Posted On: Sep. 28, 2015 12:00 AM CST

Fashioning capital requirements for large insurers with a mix of traditional, nontraditional and noninsurance activities presents regulators with challenges, according to a governor of the Federal Reserve.

In remarks prepared for delivery to the Banque de France conference in Paris on Monday, Federal Reserve Gov. Daniel K. Tarullo noted that traditional insurance liabilities “argue for lower capital requirements than might be required for a hypothetical bank holding a similar portfolio of assets.” Life insurance has an “unusually predictable liability pattern,” and property/casualty insurance, while a bit more volatile, has a volatility that isn’t correlated with the broader economy, he said.

But he noted that many life insurers offer wealth and retirement products with account values that “can be withdrawn at the discretion of the policyholder, sometimes with little or no surrender penalty.” That withdrawal option creates the potential for increased claims that could strain a company’s liquidity, he said.

The move of some insurance firms into securities lending, over-the-counter derivatives, and other capital market activities “can work significant changes in the balance sheets of those firms, creating tighter connections to the rest of the financial system,” he said. “As with other financial intermediaries, insurers then become subject to demands for posting additional collateral or closing out positions as unfavorable market conditions take hold. In addition, if the books of the insurance company are large enough, it then becomes a potential vehicle for transmitting distress at the company to other parts of the financial system.”

Thus far, the federal Financial Stability Oversight Council has designated three U.S. insurers as systemically important financial institutions and thus subject to enhanced oversight by the Federal Reserve Board. American International Group Inc., MetLife Inc. and Prudential Financial Inc. have been declared SIFIs, although MetLife is challenging that designation in court in a case that has yet to go to trial.

The liability side of the balance sheets of insurance companies can vary substantially just as those deemed banks or bank holding companies, said Mr.

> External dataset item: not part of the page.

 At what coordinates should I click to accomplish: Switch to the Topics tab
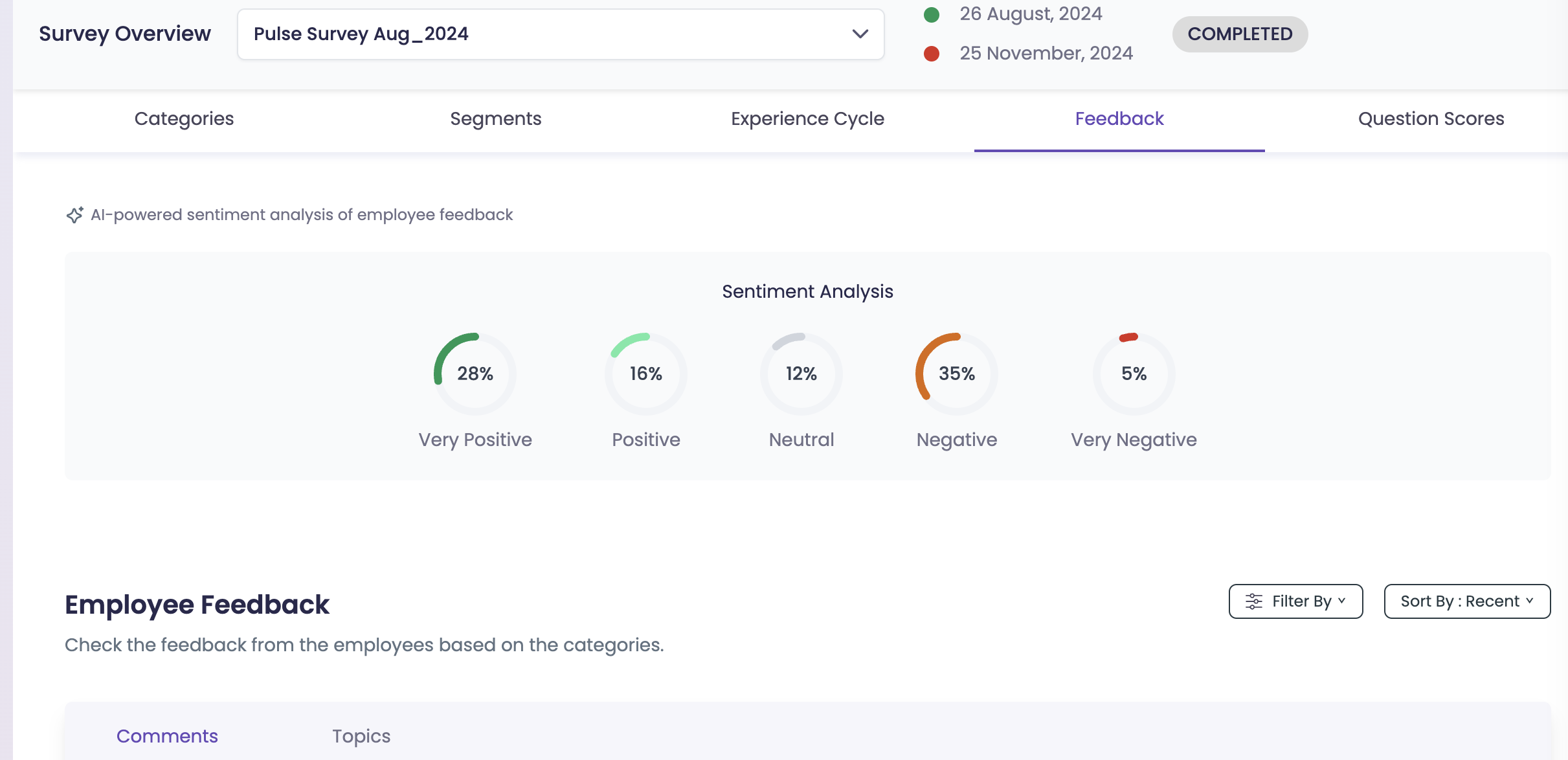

Tarullo.

“Yet capital regulation currently applicable to insurance companies seems not to make some of the relevant distinctions,” he said. “Traditional capital regulation, with an implicit aim of protecting only conventional policyholders over time, potentially through an orderly insolvency, does not reflect the balance sheet risks I have just described.”

But he added that some recent initiatives, such as the European Union’s Solvency II capital regime, “may not take account of the fact that liability and liquidity risks for genuinely traditional life insurance products are relatively limited compared to those of many other intermediaries. In some respects, Solvency II ignores the strength of conventional insurance funding — that assets can be held for the truly long-term, through multiple business cycles — even as it focuses directly on the fluctuations in asset values that are indeed relevant to many less conventional activities. “

Mr. Tarullo said his comments illustrated the challenges in fashioning capital requirements for large insurance companies with a mix of traditional, nontraditional, and noninsurance activities that are sometimes quite intertwined in particular business lines or subsidiaries.

“Even where these activities are reasonably segregated from one another, some of the policy devices suggested for differential capital treatment may be misplaced,” he said. “For example, deciding on higher capital requirements based solely on whether an activity is ‘nontraditional’ for an insurance company can be inappropriate.” He said that “nontraditional” activity for an insurance company could “embrace everything from the massive derivatives business maintained by the pre-crisis AIG to very sedate businesses outside the financial sphere entirely. In confronting these and similar challenges, I would suggest that a focus on the actual nature of liabilities associated with a firm’s activities provides a good starting point for sound analysis.”